Example schema restore:
createdb varlens_restore
pg_restore --dbname=varlens_restore --schema=workspace_a varlens-workspace-a.dumpAfter restoring:
- Connect VarLens to the restored database or schema with a non-production profile.
- Confirm the expected cases, variants, annotations, and cohort views are present.
- Run PostgreSQL diagnostics and check the schema and migration status.
- Only promote the restored workspace after users have stopped writing to the damaged or stale workspace.

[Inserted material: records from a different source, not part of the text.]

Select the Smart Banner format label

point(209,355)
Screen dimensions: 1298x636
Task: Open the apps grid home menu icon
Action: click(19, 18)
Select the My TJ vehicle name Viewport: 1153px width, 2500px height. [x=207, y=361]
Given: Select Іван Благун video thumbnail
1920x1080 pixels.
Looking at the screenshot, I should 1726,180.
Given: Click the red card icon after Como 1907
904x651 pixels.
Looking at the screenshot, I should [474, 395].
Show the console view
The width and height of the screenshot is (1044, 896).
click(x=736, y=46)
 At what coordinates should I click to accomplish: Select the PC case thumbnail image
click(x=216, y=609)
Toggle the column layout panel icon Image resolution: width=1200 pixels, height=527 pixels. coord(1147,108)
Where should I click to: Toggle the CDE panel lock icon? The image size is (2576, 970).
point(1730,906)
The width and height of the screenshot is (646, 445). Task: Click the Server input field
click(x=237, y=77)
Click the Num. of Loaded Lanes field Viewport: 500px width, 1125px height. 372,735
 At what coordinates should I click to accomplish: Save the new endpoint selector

For point-in-time recovery on managed PostgreSQL, follow the provider's recovery process, then validate with VarLens before switching users to the recovered instance.
Connection Pooling
Start with a small VarLens pool size. Hosted PostgreSQL services often enforce low connection limits, and each desktop client can open multiple connections.
Suggested starting points:
| Deployment | Starting pool size |
|---|---|
| Single analyst desktop | 2-4 |
| Small shared lab database | 2 per active user |
| Managed PostgreSQL with strict limits | Coordinate pool size with the service connection cap |
If PgBouncer or another pooler is used, prefer session pooling unless VarLens has been verified in your environment with transaction pooling. Transaction pooling can break workflows that depend on session state, temporary settings, prepared statements, advisory locks, or per-session timeouts.
Set conservative timeouts so stuck queries fail predictably:
connectionTimeoutMillis: fail quickly when the server is unavailable.statementTimeoutMs: cap long-running interactive operations.lockTimeoutMs: avoid waiting indefinitely on schema or write locks.idleInTransactionSessionTimeoutMs: close abandoned transactions.
Diagnostics
Use the PostgreSQL diagnostics export when reporting hosted workspace issues. Diagnostic bundles are intended to include operational state such as backend, schema, migration status, health checks, and storage capabilities while redacting credentials.
Before sharing diagnostics:
- Check that hostnames, schema names, usernames, and project labels are acceptable to share with the recipient.
- Do not add screenshots or notes that include passwords, full connection URLs, private keys, or certificate private material.
- Include the symptom, approximate time, VarLens version, PostgreSQL provider, and whether the issue affects one user or all users.
Useful operator checks outside VarLens include:
SELECT version();
SELECT current_user;
SHOW search_path;
SELECT now() - query_start AS runtime, state, wait_event_type, wait_event, query
FROM pg_stat_activity
WHERE datname = current_database()
ORDER BY query_start NULLS LAST;For import or query performance reports, include whether the database uses local storage, managed network storage, a connection pooler, or cross-region access. Network latency and provider connection limits can dominate desktop-to-hosted PostgreSQL performance.